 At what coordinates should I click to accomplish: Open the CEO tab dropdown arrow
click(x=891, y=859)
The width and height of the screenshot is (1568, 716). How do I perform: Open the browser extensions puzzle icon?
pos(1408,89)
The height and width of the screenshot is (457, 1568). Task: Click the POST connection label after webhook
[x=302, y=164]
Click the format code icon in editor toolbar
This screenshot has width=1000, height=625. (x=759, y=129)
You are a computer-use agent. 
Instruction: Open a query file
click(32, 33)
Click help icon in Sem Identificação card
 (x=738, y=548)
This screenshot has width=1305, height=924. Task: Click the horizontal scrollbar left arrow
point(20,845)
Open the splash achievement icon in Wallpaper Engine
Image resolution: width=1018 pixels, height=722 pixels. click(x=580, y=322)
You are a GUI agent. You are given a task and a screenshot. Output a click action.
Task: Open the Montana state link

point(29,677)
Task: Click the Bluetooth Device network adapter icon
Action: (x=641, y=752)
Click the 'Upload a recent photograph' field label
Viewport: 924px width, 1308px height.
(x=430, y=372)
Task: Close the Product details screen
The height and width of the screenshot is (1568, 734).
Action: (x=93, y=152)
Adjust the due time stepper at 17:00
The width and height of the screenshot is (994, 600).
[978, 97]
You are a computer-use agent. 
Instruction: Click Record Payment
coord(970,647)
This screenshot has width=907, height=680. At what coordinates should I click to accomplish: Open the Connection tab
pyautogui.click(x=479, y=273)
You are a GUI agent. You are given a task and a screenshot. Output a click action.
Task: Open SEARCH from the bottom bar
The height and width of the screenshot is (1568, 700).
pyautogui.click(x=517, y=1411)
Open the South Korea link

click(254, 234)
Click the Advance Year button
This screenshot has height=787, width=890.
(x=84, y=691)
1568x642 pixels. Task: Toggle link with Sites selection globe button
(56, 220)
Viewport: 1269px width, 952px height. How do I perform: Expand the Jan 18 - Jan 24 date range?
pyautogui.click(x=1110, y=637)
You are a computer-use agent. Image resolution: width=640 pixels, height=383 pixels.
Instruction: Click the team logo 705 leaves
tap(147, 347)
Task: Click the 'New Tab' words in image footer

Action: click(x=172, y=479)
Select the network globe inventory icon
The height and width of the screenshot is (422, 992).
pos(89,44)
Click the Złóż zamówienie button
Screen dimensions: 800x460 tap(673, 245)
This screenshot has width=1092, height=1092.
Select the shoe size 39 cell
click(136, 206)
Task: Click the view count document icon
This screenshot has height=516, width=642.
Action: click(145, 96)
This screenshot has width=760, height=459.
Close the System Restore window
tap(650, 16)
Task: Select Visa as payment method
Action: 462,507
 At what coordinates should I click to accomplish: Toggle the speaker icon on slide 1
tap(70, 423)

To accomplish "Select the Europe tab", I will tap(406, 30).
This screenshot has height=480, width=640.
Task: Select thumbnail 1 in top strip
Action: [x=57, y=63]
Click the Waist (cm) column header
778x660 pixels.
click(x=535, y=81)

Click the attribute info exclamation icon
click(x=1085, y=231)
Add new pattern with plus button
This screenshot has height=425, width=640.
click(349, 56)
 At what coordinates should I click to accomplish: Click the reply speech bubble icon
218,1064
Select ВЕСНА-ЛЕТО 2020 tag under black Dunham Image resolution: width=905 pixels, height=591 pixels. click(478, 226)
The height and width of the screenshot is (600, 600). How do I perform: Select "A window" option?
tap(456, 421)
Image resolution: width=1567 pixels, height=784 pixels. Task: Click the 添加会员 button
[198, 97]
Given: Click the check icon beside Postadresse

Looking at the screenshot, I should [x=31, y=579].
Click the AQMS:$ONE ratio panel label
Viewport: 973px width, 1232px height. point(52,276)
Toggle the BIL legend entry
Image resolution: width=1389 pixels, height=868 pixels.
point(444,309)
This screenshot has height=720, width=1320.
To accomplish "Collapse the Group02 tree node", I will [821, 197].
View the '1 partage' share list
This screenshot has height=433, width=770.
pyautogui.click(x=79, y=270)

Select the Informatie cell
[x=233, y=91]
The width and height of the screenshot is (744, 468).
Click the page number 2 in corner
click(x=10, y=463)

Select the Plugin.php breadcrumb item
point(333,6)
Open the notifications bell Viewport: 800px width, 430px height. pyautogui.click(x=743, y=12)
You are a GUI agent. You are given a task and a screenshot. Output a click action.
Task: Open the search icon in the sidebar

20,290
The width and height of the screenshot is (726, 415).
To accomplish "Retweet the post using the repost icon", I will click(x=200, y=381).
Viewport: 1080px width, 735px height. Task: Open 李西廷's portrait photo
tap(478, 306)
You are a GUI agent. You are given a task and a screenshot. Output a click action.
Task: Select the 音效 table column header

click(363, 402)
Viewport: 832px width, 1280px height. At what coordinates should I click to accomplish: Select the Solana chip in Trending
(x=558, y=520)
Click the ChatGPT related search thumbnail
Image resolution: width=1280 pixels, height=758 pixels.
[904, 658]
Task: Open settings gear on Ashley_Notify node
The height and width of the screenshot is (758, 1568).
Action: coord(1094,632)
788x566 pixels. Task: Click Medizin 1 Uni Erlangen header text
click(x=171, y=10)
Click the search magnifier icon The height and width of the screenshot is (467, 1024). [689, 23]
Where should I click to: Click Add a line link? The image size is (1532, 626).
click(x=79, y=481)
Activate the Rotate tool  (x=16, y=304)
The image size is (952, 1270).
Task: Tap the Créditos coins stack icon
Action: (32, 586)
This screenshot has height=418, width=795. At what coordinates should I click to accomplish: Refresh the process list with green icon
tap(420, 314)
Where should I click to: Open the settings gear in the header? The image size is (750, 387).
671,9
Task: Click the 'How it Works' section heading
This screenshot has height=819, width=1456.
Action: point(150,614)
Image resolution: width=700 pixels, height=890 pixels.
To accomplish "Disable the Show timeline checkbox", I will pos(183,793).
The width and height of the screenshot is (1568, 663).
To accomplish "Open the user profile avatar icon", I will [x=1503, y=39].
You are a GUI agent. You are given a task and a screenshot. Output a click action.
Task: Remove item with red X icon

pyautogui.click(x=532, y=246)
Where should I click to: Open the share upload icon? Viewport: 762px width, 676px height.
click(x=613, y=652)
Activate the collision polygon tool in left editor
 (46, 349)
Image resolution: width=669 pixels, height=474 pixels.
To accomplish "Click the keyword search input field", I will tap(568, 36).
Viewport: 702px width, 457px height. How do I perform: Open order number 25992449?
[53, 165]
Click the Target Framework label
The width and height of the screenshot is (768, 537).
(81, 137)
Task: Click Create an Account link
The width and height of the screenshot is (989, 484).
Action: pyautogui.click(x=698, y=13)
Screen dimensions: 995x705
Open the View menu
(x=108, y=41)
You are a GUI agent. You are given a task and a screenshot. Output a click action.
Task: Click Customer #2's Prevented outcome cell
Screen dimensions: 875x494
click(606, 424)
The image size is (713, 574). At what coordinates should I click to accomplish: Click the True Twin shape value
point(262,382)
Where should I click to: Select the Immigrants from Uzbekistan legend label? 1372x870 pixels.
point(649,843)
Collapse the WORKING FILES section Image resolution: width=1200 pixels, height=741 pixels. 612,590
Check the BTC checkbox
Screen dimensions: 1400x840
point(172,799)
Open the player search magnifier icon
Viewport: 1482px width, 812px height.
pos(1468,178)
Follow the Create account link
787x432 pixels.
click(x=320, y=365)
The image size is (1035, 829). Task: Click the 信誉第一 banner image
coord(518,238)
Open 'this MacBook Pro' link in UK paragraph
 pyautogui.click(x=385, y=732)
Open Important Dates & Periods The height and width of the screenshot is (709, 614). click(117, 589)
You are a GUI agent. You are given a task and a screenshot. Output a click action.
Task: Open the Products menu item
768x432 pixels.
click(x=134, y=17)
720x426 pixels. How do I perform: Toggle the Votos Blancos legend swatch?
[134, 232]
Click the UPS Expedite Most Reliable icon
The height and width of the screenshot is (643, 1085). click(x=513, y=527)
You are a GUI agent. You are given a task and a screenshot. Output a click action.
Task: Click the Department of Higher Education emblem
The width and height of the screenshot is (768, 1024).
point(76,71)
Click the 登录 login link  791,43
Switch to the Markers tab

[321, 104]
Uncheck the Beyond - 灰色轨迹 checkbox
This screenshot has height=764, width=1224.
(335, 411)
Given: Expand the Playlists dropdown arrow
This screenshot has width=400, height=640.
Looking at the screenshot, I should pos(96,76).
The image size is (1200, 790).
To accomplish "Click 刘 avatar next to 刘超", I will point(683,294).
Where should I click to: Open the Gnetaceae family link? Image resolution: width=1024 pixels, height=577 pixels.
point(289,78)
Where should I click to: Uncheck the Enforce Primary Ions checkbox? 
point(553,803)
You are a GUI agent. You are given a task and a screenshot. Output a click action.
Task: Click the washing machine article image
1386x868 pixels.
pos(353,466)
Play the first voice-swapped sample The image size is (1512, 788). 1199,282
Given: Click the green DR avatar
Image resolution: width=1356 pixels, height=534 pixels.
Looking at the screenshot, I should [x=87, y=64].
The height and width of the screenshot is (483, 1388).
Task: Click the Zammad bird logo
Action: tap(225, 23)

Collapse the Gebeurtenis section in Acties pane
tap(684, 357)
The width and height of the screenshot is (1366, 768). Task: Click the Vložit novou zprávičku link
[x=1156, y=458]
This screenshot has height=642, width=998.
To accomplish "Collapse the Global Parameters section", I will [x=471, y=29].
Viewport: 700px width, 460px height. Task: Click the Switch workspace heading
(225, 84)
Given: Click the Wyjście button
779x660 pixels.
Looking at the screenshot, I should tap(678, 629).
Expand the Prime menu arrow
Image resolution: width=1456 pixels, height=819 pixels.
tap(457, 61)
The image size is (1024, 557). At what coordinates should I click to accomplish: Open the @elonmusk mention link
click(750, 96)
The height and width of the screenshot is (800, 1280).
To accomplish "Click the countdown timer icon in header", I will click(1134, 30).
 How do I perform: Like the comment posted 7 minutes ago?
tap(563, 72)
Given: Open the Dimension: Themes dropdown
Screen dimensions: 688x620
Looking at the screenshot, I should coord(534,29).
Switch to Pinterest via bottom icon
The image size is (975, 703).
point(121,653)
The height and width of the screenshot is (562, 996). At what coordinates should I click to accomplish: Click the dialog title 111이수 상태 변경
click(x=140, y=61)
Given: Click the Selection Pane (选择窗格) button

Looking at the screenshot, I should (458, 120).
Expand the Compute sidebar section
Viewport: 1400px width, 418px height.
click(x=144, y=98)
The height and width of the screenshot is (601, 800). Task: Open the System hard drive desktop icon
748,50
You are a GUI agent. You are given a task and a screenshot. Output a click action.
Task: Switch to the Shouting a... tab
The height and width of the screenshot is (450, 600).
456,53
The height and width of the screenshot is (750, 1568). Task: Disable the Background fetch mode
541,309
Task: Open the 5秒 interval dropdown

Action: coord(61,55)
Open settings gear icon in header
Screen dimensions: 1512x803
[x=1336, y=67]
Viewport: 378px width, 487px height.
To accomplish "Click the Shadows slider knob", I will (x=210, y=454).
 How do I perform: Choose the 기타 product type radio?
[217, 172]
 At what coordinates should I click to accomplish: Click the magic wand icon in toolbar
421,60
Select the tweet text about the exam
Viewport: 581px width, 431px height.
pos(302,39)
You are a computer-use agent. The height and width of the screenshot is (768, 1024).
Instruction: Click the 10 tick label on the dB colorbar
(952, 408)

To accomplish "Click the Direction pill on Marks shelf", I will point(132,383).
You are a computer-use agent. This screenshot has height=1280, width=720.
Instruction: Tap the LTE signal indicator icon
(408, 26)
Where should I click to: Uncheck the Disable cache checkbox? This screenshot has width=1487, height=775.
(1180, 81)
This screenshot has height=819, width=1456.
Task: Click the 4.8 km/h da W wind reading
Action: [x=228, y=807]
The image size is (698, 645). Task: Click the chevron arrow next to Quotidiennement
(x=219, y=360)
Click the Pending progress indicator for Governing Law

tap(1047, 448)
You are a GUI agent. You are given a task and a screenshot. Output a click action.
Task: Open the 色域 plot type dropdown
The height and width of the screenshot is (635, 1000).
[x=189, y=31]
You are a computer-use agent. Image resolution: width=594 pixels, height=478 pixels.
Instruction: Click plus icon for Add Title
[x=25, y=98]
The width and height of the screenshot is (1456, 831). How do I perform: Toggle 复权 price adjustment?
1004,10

— Exercise goal —
Looking at the data above, write out exactly the lines that start at the one containing "Viewport: 581px width, 431px height." and end at the one containing "You are a computer-use agent. Image resolution: width=594"; include both and nothing beyond.

— Solution to this problem —
Viewport: 581px width, 431px height.
pos(302,39)
You are a computer-use agent. The height and width of the screenshot is (768, 1024).
Instruction: Click the 10 tick label on the dB colorbar
(952, 408)

To accomplish "Click the Direction pill on Marks shelf", I will point(132,383).
You are a computer-use agent. This screenshot has height=1280, width=720.
Instruction: Tap the LTE signal indicator icon
(408, 26)
Where should I click to: Uncheck the Disable cache checkbox? This screenshot has width=1487, height=775.
(1180, 81)
This screenshot has height=819, width=1456.
Task: Click the 4.8 km/h da W wind reading
Action: [x=228, y=807]
The image size is (698, 645). Task: Click the chevron arrow next to Quotidiennement
(x=219, y=360)
Click the Pending progress indicator for Governing Law

tap(1047, 448)
You are a GUI agent. You are given a task and a screenshot. Output a click action.
Task: Open the 色域 plot type dropdown
The height and width of the screenshot is (635, 1000).
[x=189, y=31]
You are a computer-use agent. Image resolution: width=594 pixels, height=478 pixels.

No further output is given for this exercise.